Al-Qur'an dan Sunnah menjelas-kan
dengan rinci bahwa bersikap toleran kepada orang-orang yang tidak sependapat
dengannya, terutama berbeda pendapat dalam masalah agama dan akidah, adalah
merupakan salah satu unsur penting dalam perilaku beradab (Yusuf al-Qardhawy, 1999: 349). Q.S al-Mumtahanah:8-9 memberikan
pencerahan bagaimana umat Islam memperlakukan orang-orang yang tidak mempunyai
keyakinan yang sama, selama orang-orang kafir tidak mengganggu agama dan tidak
mengusir, maka tidak dilarang bagi umat Islam untuk berbuat baik dan adil
kepada mereka, bahkan Allah Swt mencintai orang-orang yang berbuat adil.
Ajaran Islam adalah ajaran yang mendorong umatnya
disamping melakukan ibadah secara fardliyah (individual dan masing-masing),
juga ibadah secara berjama'ah (Didin Hafidhuddin, 2002: 103). Kedua ibadah ini
mempunyai korelasi signifikan, walaupun kadang-kadang seringkali kali
dipisahkan dan dianggap tidak mempunyai hubungan dan akibat antara ibadah
individual dengan ibadah berjamaah. Padahal ibadah secara berjamaah sebagai
wujud kesalehan sosial di samping memiliki pahala dan nilai yang lebih tinggi,
berjamaah dalam ibadah dan muamalah memiliki beberapa keuntungan, yaitu:
a.
Mengundang rahmat dan pertolongan
Allah Swt (QS. al-Anfâl [8]: 62 dan QS. at-Taubah [9]: 71).
b.
Allah Swt sangat mencintai orang-orang
yang berjuang di jalan-Nya secara bersama-sama (QS. ash-Shâf [61]: 4.
c.
Contoh membangun masyarakat yang
dilakukan Rasulullah Saw. adalah dengan melalui kesadaran
berjama’ah.
d.
Orang-orang kafir pun (walaupun
diantara mereka terdapat perbedaan-perbedaan) ketika menghadapi orang-orang
yang beriman, mereka juga selalu bersama-sama (QS al-Anfâl [8]: 73.
Berdasarkan keterangan tersebut dapat disimpulkan bahwa
Islam memberikan kedudukan yang tinggi terhadap kesalehan sosial dibandingkan
dengan kesalehan individual.
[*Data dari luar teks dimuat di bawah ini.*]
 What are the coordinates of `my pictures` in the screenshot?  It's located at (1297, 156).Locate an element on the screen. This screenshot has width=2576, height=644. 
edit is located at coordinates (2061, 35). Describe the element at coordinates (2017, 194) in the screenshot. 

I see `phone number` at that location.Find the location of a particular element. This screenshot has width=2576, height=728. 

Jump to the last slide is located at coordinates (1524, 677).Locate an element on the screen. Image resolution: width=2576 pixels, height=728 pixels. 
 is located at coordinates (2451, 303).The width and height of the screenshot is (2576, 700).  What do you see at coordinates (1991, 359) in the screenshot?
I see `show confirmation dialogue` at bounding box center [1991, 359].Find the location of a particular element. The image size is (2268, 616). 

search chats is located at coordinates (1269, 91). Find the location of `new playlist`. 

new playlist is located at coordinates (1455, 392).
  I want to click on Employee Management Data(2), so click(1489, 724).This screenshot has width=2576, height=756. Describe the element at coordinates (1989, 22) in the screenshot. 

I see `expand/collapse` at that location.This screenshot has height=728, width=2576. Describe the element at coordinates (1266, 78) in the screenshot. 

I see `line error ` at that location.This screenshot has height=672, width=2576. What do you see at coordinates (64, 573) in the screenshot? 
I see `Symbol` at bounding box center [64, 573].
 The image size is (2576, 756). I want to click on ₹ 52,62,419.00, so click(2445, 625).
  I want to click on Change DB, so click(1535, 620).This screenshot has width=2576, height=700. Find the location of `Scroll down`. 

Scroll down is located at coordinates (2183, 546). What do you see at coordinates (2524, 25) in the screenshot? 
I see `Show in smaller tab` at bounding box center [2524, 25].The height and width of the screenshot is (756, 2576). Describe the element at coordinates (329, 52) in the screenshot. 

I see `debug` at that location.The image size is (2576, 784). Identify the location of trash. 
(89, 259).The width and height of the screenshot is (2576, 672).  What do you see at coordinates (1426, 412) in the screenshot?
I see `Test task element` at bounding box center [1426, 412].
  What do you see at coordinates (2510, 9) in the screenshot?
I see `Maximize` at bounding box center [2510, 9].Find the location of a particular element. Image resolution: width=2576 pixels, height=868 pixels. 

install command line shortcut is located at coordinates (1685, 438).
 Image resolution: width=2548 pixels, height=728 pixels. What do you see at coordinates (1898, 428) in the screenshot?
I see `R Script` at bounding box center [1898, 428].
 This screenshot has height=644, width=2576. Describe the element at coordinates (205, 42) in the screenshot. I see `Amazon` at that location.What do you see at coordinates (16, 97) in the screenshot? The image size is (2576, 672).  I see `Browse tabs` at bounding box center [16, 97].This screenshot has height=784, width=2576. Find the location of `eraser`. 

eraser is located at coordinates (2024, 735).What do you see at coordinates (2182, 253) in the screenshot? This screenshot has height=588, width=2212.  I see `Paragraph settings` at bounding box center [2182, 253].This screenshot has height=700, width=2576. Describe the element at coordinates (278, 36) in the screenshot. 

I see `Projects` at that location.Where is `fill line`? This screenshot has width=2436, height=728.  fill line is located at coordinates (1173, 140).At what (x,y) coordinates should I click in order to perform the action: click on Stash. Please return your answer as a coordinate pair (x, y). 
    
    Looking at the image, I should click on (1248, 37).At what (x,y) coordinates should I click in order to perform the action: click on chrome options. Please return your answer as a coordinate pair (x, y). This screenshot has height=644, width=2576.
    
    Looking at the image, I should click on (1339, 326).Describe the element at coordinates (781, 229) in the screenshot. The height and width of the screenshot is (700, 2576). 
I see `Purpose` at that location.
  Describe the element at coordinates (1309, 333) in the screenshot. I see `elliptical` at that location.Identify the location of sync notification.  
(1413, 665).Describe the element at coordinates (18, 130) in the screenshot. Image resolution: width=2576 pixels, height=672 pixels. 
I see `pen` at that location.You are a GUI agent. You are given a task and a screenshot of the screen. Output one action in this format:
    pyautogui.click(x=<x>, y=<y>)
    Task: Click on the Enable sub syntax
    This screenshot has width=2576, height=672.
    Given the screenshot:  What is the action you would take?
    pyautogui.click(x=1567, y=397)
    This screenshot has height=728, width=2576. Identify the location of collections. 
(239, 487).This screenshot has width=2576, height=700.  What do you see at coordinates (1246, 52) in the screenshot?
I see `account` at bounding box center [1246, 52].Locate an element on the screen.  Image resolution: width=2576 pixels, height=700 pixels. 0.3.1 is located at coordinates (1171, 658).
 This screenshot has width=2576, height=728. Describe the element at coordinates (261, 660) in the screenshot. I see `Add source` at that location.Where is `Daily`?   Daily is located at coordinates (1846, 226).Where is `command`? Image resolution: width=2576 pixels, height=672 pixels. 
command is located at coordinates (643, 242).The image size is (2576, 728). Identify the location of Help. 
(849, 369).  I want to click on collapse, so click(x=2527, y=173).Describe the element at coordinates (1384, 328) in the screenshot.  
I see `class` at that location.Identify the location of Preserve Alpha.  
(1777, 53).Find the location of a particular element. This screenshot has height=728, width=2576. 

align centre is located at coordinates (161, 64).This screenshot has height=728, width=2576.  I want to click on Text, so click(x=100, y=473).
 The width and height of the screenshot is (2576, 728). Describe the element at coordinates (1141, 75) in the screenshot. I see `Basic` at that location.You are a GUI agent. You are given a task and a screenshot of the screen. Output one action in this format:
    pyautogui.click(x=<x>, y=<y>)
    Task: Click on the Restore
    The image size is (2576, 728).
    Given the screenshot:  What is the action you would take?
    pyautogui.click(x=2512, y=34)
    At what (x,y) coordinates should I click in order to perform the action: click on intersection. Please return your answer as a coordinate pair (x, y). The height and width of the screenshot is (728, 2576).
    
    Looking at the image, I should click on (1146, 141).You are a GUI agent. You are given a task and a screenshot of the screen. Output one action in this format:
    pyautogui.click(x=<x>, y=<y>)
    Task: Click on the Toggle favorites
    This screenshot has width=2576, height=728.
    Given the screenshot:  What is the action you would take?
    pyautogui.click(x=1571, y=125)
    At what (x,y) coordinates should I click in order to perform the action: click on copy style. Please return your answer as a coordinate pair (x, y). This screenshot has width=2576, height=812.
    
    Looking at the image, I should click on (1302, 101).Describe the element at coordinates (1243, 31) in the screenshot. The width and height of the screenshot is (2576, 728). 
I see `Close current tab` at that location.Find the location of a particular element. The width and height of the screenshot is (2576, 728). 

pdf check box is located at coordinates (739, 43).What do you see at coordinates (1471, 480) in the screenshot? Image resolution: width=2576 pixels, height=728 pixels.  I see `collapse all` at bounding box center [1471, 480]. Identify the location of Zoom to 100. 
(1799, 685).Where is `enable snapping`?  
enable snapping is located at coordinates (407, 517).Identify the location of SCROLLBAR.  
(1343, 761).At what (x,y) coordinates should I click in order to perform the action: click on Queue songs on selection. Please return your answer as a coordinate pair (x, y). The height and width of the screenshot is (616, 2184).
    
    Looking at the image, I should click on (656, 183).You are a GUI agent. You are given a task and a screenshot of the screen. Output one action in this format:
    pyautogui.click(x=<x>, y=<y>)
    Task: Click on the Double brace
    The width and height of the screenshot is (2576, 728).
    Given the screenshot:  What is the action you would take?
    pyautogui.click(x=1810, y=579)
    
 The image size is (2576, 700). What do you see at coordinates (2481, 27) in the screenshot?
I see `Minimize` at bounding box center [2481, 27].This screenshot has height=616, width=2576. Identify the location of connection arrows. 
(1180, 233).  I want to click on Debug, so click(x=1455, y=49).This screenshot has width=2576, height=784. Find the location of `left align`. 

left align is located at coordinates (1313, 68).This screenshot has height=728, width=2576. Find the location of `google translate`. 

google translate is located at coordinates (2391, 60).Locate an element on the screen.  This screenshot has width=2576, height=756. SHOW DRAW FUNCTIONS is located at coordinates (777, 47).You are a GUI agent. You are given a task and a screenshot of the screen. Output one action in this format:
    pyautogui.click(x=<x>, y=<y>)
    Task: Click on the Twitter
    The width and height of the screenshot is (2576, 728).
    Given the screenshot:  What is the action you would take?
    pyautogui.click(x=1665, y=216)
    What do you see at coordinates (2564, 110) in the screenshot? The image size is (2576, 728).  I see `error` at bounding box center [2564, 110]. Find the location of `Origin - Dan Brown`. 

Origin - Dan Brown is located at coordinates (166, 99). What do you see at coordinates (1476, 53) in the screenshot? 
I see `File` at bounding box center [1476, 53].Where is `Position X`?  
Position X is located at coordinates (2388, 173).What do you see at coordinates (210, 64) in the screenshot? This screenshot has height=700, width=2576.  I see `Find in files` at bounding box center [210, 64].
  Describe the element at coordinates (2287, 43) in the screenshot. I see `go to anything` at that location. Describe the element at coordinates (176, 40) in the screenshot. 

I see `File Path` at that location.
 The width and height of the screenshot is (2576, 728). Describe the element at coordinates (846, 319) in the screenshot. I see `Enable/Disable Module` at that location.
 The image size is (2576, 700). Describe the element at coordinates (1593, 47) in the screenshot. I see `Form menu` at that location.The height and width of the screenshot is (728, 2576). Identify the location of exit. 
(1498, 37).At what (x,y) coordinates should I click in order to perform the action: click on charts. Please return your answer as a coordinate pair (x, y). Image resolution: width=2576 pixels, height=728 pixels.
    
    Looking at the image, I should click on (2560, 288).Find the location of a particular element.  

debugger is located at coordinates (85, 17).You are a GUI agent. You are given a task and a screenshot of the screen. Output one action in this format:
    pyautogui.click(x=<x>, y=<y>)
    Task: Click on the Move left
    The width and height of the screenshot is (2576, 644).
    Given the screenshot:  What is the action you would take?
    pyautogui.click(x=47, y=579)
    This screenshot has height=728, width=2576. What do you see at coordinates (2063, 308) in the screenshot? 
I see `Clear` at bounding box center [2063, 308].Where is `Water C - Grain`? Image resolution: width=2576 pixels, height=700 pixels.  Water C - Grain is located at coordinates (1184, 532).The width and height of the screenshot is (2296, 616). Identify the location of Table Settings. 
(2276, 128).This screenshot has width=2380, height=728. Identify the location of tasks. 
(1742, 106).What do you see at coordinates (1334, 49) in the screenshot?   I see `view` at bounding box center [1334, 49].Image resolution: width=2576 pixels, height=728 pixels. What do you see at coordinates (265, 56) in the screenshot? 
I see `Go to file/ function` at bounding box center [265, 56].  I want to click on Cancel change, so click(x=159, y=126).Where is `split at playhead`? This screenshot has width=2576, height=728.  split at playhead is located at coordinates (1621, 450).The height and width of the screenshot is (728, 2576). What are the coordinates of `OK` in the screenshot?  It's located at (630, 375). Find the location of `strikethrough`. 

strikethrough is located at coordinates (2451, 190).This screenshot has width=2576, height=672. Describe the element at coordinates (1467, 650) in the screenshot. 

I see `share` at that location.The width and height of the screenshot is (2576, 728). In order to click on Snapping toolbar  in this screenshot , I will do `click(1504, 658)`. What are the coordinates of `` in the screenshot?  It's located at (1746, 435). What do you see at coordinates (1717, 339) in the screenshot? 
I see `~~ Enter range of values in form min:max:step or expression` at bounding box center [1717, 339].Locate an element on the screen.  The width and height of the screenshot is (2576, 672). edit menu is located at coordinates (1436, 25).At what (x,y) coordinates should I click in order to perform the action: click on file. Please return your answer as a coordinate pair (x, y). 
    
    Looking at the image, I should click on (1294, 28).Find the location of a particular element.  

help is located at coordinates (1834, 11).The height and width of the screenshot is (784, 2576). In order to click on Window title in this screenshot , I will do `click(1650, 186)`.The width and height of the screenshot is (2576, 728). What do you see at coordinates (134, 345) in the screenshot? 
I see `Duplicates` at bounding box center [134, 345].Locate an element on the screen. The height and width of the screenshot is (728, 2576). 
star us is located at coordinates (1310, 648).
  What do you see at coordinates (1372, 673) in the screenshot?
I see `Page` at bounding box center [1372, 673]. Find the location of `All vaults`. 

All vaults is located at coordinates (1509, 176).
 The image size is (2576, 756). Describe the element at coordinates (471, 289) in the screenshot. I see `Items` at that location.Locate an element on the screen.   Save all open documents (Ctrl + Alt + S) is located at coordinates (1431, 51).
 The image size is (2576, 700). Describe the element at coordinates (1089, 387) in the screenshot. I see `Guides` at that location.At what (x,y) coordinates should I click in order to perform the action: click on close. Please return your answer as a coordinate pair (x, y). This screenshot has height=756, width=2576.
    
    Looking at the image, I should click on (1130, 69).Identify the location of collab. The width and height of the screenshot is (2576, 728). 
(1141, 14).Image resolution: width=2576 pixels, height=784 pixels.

Ini menunjukkan bahwa Islam sangat memperhatikan
kepentingan umum atas kepentingan pribadi. Walaupun demikian keduanya mempunyai
balance sesuai dengan situasi dan kondisi, sebab ketika ada pemuda yang
ingin ikut berjihad dan ternyata dirumahnya hanya terdapat ibunya yang sudah
tua, maka yang paling utama bagi dia adalah mengurus dan berbakti kepadang ibu.
Diantara contoh amal saleh yang berhubungan dengan kesalehan sosial dalam
ajaran normatif Islam:
a. Keutaman
shalat berjama'ah.
b. Pentingnya
pernikahan.
c. Perintah
bermusyawarah.
d. Perintah
berjihad
B. Pesantren
Pesantren adalah tempat belajar mengaji secara bersama
dan juga sebagian besar tinggal disana, yang terdiri dari komponen utama yaitu;
Kyai, santri, masjid, dan asrama atau pondokan (Daryanto, 1997: 488).
Pesantren merupakan lembaga pendidikan model tertua
sebelum berdirinya sekolah di bumi pertiwi. Awal mula pondok pesantren berdiri
dimulai setelah Islam masuk ke Indonesia
dengan jalan perdagangan dan pernikahan yang membuahkan interaksi sangat kental
dengan perdamaian dan persaudaraan (ukhuwah), sehingga
terbentuklah perkampungan para pedagang muslim yang sudah berbaur dengan penduduk lokal.
Bahkan sekarang lembaga negara dengan kementerian agama
sebagai institusi mempunyai bidang yang mengangani khusus berkenaan dengan
pondok pesantren dinamai dengan bidang PK Pontren. Pondok pesantren merupakan
lembaga pendidikan model tertua sebelum berdirinya sekolah di bumi pertiwi
Indonesia. Awal mula pondok pesantren berdiri dimulai setelah Islam masuk ke Indonesia dengan jalan
perdagangan dan pernikahan yang membuahkan interaksi sangat kental dengan
perdamaian dan persaudaraan (ukhuwah), sehingga terbentuklah
perkampungan para pedagang muslim yang sudah berbaur dengan penduduk lokal.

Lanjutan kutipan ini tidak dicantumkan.